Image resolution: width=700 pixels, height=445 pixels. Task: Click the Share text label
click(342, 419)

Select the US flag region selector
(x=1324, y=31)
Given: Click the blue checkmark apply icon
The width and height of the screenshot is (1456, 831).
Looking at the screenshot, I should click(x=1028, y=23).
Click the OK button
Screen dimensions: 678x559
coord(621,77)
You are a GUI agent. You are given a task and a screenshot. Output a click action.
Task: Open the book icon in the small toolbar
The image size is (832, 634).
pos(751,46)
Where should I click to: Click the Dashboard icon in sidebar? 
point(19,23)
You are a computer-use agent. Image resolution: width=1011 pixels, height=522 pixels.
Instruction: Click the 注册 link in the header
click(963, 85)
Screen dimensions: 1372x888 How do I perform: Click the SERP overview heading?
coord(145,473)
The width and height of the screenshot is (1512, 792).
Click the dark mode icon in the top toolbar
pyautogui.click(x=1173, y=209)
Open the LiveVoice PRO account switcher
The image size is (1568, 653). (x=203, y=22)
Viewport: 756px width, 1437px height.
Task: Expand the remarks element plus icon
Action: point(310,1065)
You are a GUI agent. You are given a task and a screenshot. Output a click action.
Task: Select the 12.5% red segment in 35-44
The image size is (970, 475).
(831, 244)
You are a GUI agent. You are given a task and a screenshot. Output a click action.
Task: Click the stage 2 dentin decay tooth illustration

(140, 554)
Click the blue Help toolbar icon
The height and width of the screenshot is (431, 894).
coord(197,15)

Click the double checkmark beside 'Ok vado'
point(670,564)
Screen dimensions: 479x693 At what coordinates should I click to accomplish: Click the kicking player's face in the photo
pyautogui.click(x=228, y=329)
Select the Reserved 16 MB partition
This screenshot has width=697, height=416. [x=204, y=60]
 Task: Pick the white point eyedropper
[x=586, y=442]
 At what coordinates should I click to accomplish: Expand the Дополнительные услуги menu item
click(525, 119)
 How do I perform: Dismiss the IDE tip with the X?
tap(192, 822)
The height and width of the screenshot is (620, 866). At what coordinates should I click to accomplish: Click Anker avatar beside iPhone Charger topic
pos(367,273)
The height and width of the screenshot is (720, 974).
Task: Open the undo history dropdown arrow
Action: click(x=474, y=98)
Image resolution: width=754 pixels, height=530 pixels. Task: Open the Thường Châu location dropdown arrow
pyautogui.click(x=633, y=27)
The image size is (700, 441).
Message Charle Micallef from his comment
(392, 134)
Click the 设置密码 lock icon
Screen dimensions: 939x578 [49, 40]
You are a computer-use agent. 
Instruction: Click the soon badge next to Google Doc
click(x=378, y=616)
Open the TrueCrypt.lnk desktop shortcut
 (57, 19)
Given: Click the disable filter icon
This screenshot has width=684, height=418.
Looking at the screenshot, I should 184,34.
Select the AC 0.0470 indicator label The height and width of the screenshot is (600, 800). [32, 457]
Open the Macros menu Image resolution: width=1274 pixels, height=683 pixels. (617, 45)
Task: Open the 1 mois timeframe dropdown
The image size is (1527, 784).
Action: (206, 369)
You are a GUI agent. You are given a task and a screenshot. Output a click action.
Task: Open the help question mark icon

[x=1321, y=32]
# # # # # # #
▶ _Task details_
Report each line of the listing above that contains the word "size". Case counts.

▶ _Complete answer_
The image size is (832, 634).
The image size is (1568, 653). (x=203, y=22)
The image size is (970, 475).
The image size is (700, 441).
The image size is (1527, 784).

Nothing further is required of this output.